• 14 décembre 1914

    14 décembre 1914

    « À partir d’aujourd’hui, 14 décembre, les jours rallongent le soir. Enfin ! Puisse la guerre – elle – raccourcir et se terminer. Voilà bientôt 5 mois que la guerre dure et –nulle part – ni de notre côté, ni du côté des Russes – l’Allemagne n’est entamée. Tandis que toutes nos pauvres provinces de l’est et du nord sont à feu et à sang ; tandis que la Russie occidentale est envahie.
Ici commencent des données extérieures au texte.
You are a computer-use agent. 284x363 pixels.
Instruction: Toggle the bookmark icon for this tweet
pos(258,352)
    Cet hiver est d’une tristesse infinie ! Nulles distractions ! Pas de réunions, pas de concerts, pas de conférences, pas de théâtres, rien, absolument rien. Le temps se passe entre le journal où il n’y a rien à lire et le coin du feu ; entre l’espoir de nouvelles et les déceptions. Quel hiver !

    Mais ne nous plaignons pas auprès des pauvres soldats qui sont dans les tranchées, exposés aux intempéries, et en voisinage immédiat avec la mort. Ne nous plaignons donc pas.
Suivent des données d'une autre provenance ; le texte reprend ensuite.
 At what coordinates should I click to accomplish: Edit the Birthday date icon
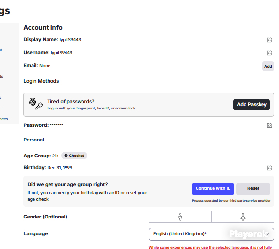tap(269, 168)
    Les pianos, eux aussi, se sont tus ! Plus de gammes, plus de tuyage [tuilage] harmonieux ; les doigts des gentes demoiselles tricotent dans la laine au lieu de glisser sur les touches d’ivoire. Les pianos sont morts et fermés à clef. Et – à Blois – lorsque le passant s’attarde dans « la côte des gammes » où, le soir, autrefois, au travers des salons illuminés, des gammes et des gammes, toujours des gammes, s’échappaient des instruments à queue ou à courte queue, le silence le plus pénétrant le glace jusque dans les veines ; et seul, sur la ville endeuillée, c’est le bourdon d’un clocher qui jette sa note grave, annonçant, pour le lendemain, un service de mort…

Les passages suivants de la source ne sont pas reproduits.